Todo sistema de protección parece estar fallando: las organizaciones no dan abasto, los gobiernos se desentienden, las mafias acrecientan sus ganancias (la droga se vende una vez, una persona puede venderse hasta siete veces”, me dijeron en México ante mi desolación), los movimientos anti inmigrantes crecen y crecen con un espíritu xenofobo de razones simplificadas, pero en realidad muy complejas.
Si uno piensa en la cruzada actual de tantos niños del mundo, puede partir de aquellos apropiados por la Dictadura como práctica sistemática del terrorismo de Estado en la Argentina, o las más de 2.000 niñas secuestradas por Boko Haram en Nigeria. Más benignamente, puede imaginar un texto literario, un dibujo animado, una canción o una película, como la española dirigida por Salvador Calvo y reciente ganadora del Goya: Adú”.

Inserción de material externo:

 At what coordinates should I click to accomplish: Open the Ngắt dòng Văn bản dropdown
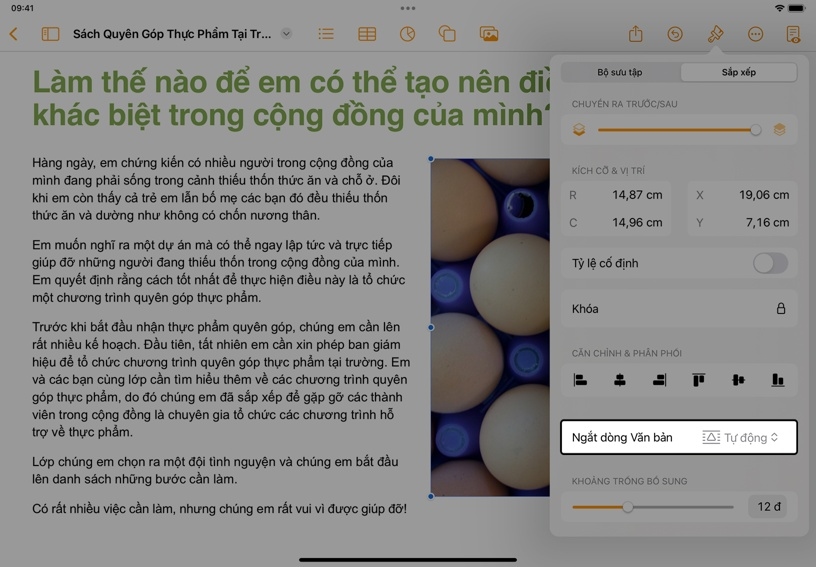740,438
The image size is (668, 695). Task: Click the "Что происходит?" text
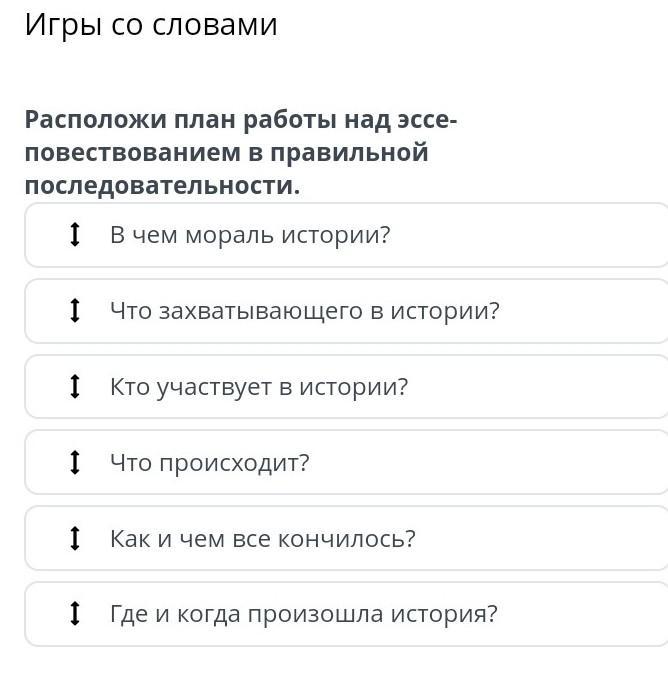tap(210, 463)
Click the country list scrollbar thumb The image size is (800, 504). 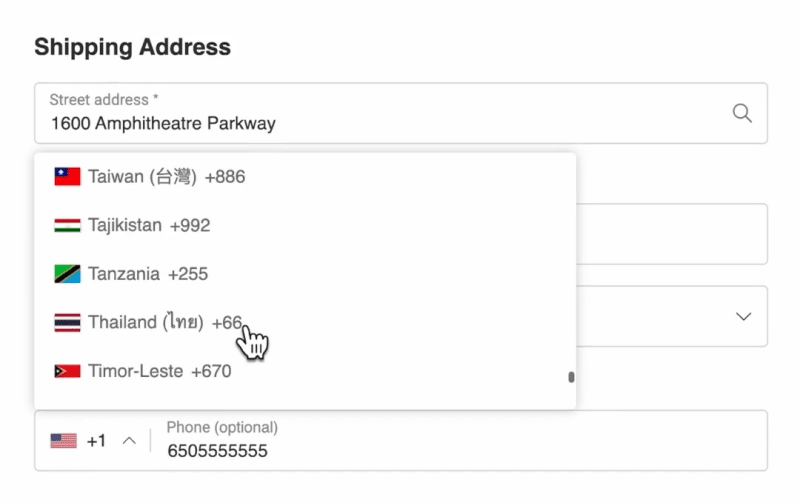coord(571,377)
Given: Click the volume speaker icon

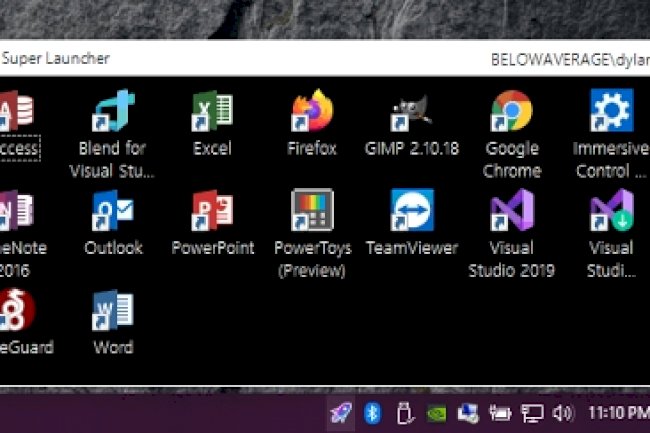Looking at the screenshot, I should click(x=562, y=412).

Basada en hechos reales, cuenta la travesía de un niño de seis años que parte de Camerún para llegar a Europa buscando a su papá. Los conflictos raciales, los traficantes de órganos y la vida en los campos de refugiados y en la frontera no le hacen el camino nada fácil.
De esta parte del mundo, tenemos la película mexicana Al otro lado”, de 2005, dirigida por Gustavo Loza, que toma el revés de la misma historia. Tres niños, de México, Cuba y Marruecos esperan a sus padres y sueñan con traerlos de vuelta.
Quienes quedan también son víctimas, en este caso de la cruzada de sus familias.
Dicen que la lengua de la infancia es la del canto y la del cuento y no la repetición constante de esa pregunta que imaginamos en boca de la pequeña Guadalupe Lucero, o de Sasha Vallejos en nuestros días y en nuestro país: ¿Cuándo voy a ver a mi papá? ¿Porque no viene a buscarme mi mamá?